WHAT: Michael Sicinski has already written an excellent, thought-provoking analysis of Stark's new experimental mannequin melodrama The Realist on the eve of its world premiere. Let me extract an excerpt:
through Stark’s manipulations, the mannequins command our attention. They shimmy, seduce; they seem to march in unison, as if preparing to mobilize in some sort of capitalist-couture guerrilla faction; they gaze as us like kitsch statuary.A very good description. Sicinski also points out that Stark's juxtapositions "disguise the anteriority between and among shots within a single scene". Indeed. Previewing a not-quite-finalized version of The Realist on DVD the other day, it was remarkable to me how this work retains a sense of created "cinematic time" i.e. an illusory feeling of narrative progression as scenes and sections move forward, against all reasonable odds. Stark employs a method of transforming stereoscopic imagery into two dimensions by jumping back and forth between what each eye would individually see, a method I jokingly referred to as the "Ken Jacobs effect" before I realized other filmmakers such as Stark have employed it as well (then again, perhaps the joke holds, as anyone who has seen the right 1950s National Film Board of Canada documentaries knows Ken Burns didn't invent panning and zooming photographs). Though most films are not edited in-camera or even shot in sequence, most do not bear signs that they at least theoretically couldn't be. The Realist literally makes a cut with every frame. Thanks to its generous use of cross-fading techniques, one could say it makes a minimum of one cut per frame in fact. But the rapid alternation between two or more perspectives somehow assimilates in the brain much like a single shot might.

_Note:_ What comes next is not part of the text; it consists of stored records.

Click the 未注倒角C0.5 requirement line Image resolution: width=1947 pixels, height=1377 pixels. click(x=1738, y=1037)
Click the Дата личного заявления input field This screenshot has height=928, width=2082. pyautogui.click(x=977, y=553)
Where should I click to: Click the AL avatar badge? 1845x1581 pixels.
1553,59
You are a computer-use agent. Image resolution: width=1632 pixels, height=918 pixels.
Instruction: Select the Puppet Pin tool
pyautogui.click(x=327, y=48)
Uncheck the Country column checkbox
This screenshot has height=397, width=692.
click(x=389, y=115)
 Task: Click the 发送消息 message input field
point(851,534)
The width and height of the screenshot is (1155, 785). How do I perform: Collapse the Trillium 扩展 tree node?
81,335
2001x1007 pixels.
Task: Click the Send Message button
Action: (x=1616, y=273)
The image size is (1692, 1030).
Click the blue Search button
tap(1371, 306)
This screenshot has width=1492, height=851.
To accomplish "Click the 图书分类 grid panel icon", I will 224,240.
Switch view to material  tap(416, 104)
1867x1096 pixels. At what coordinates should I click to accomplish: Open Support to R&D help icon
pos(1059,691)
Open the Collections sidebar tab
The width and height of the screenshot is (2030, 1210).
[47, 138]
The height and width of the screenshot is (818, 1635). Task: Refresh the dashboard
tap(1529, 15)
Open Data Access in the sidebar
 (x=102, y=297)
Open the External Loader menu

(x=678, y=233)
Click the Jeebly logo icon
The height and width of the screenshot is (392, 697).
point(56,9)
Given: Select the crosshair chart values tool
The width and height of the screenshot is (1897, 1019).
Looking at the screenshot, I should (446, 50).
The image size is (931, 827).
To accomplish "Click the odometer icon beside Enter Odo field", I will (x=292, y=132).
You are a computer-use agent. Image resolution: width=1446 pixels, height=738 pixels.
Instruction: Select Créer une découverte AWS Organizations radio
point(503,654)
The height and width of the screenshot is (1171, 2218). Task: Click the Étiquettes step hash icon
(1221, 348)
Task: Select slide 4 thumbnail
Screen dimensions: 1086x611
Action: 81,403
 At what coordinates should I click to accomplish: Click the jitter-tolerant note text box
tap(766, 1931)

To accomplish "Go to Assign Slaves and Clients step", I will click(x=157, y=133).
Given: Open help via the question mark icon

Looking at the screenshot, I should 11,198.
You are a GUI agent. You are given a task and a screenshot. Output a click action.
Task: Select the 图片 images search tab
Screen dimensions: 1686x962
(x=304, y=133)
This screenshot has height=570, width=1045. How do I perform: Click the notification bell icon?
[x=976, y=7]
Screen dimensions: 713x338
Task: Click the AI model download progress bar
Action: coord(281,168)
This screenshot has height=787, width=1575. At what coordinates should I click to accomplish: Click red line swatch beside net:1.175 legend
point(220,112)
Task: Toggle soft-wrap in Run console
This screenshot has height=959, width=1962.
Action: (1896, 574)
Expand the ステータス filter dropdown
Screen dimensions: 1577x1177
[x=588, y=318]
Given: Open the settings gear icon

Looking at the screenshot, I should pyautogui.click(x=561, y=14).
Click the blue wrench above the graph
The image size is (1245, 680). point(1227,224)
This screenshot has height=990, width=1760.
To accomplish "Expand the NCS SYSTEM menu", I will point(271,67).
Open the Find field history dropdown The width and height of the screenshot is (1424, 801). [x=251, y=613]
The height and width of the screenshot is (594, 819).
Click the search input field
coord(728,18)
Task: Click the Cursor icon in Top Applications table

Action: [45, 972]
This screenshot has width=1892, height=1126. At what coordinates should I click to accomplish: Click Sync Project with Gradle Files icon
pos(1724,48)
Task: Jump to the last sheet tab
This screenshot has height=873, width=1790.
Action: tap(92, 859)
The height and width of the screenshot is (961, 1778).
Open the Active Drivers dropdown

I would also like to mention that the sense of narrative and "melodrama" in The Realist is greatly aided by Stark's musical selection, a work by composer Daniel Goode, a former student of Henry Cowell's. His propulsive, post-minimalist piece from 1988 Tunnel-Funnel sets a very agreeable rhythm for Stark's editing. I'd love to see a small ensemble (the piece was written for a group of thirteen flutes, trombones, string players plus a pianist and a percussionist) take on a live performance to accompany Stark's images someday.
WHERE/WHEN: Screens 5:30 this afternoon at the Victoria Theatre.
WHAT: This screening of The Realist is the centerpiece of a program of Stark's recent work presented by the Crossroads Film Festival which ends today. Because it's a piece with an entirely musical soundtrack, it ought to completely sidestep the sound clarity problems that can trouble screenings of dialogue-dependent films and videos at the Victoria Theatre. I always wish the theatre might channel some of its rentals from film festivals (in addition to Crossroads, the SF Underground Short Film Festival, which happens next weekend, and Frameline are among the more established festivals regularly using the venue) into making improvements to the sound system. Luckily few Crossroads films and performances involve much dialogue at all.
I finally really appreciated why Cinematheque likes to use the space last night during the projector performance piece Tejido Conectivo presented by the Spanish duo Crater. What began as a diverting single-, dual- and triple-projected presentation of birth, backyard & travel home movies running against an electronic musique concrète soundtrack opened out into a glorious display of illusionism, seemingly the entirety of the human condition spilling off the screen and onto the cavernous white walls via no fewer than seven 16mm and super-8 projectors. I expect The Realist to have no less epic an impact in that space.
HOW: Made and screened via digital video.